(Recorded data)

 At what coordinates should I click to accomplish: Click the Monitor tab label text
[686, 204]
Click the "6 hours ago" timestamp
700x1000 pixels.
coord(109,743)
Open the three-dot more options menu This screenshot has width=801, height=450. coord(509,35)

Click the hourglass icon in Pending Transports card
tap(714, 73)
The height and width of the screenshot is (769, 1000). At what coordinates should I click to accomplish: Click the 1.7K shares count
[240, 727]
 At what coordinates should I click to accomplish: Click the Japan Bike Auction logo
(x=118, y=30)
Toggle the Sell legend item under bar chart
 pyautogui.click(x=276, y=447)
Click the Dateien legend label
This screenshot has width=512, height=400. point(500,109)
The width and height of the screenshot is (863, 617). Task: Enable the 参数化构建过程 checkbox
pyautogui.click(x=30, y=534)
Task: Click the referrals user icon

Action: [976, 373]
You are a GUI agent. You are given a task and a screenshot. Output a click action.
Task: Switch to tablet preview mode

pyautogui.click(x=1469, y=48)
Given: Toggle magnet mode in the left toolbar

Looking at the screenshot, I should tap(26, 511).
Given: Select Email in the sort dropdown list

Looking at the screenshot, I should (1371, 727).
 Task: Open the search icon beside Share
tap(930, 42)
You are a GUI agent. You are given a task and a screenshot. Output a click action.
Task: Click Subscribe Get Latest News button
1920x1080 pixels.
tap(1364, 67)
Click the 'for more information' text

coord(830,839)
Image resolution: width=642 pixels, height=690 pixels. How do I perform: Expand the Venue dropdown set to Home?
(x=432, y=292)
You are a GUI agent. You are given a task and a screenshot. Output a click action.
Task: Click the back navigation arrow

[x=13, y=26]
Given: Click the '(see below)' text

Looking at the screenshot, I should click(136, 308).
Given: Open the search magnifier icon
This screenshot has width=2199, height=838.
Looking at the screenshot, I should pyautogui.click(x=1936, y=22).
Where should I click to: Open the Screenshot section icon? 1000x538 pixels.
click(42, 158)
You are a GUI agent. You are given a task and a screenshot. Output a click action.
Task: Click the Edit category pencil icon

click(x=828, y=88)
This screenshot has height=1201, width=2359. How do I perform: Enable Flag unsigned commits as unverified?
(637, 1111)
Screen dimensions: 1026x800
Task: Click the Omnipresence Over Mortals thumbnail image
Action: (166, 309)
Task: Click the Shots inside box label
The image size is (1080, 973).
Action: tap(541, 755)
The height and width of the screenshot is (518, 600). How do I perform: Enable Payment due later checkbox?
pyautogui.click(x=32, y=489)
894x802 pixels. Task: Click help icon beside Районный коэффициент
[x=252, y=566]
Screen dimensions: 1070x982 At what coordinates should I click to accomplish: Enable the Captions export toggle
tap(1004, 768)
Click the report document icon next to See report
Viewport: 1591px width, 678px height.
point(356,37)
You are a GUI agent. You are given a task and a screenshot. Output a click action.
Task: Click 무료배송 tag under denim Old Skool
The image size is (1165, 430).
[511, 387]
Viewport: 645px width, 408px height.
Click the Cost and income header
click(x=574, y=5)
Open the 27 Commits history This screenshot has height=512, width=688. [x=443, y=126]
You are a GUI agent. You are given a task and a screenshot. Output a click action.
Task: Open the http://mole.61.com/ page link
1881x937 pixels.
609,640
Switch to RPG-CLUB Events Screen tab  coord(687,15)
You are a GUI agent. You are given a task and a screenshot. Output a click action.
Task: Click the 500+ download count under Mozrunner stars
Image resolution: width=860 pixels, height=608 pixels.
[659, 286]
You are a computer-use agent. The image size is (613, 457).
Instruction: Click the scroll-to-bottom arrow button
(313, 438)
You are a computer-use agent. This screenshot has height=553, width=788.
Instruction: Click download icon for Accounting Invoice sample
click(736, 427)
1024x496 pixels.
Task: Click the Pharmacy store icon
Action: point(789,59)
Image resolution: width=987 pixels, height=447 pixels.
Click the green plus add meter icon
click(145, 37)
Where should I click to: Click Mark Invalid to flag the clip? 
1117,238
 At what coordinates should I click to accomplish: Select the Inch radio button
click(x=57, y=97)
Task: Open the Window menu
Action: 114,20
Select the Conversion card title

▶ [Task item] All lines in the records that contain "computer" are to be copied and returned.

▶ [Exercise result]
You are a computer-use agent. The image size is (613, 457).
You are a computer-use agent. This screenshot has height=553, width=788.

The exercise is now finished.